Festival Queen in dreamland after making history
Festival Queen for 2021 Dominique Reid is basking in the glory of her recent win as she takes the crown home to Manchester for the parish's sixth hold on the title.
And she is as proud as a peacock that her parish also claims the world's fastest woman, Elaine Thompson Herah, who has recorded a historic 'double-double' at the Olympics, defending her 100m and 200m titles.
"It is a good year for Manchester. We haven't won the Festival Queen title in a long time, but still, we are second behind Kingston and St Andrew with most wins. I am happy to be the one carrying it home this year. And also I am so proud of Elaine...Manchester all the way!" she said excitedly.
Reid's win last Sunday was also historic, as it represents the first time that the daughter of a former Festival Queen won. In 1991, her mother, Karlene Kelly-Reid, won Miss Manchester and then the Festival Queen titles.
"My mother is ecstatic! At first, when I said that I was entering, she didn't believe me. Then when she realised that I was serious, she was the driving force behind it. I really didn't have any expectations of winning, but I am happy. When I heard my name, I was shocked and wondered if they were really calling me. I hope the camera didn't catch my expression. It was so surreal. I went to bed, slept and woke up, and it is not a dream, it is real," shared Reid, who also received sectional prizes for Most Active in her Community, Best Use of Social Media, Most Culturally Aware Queen and Best Performance for the Evening.
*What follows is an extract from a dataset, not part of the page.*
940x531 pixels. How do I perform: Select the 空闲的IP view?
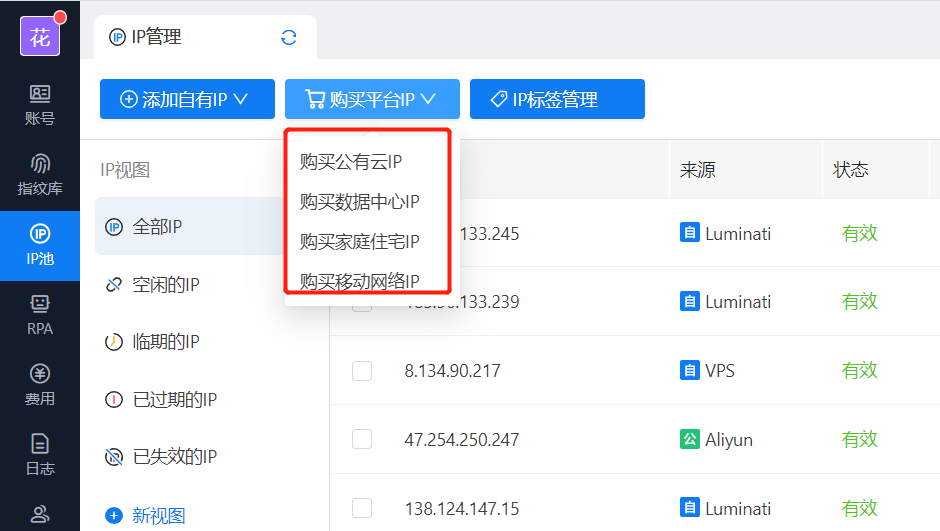(166, 285)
Having a mother who was a queen and who also continuously supported the competition, paved the way for Reid's eventual involvement. "As a little girl, I would always go to the shows, and loved to see the pretty dresses that the queens wore and all the glamour of the event. But then, afterwards, I realised that this was much more than just a beauty pageant, it was about nation-building and preserving your culture and I really like that," the Hampton past student told THE STAR.
For her, the best part of the competition was getting to know the other parish finalists, who she now considers family, and she is anticipating working alongside them as she sets out on her special project associated with her year-long reign.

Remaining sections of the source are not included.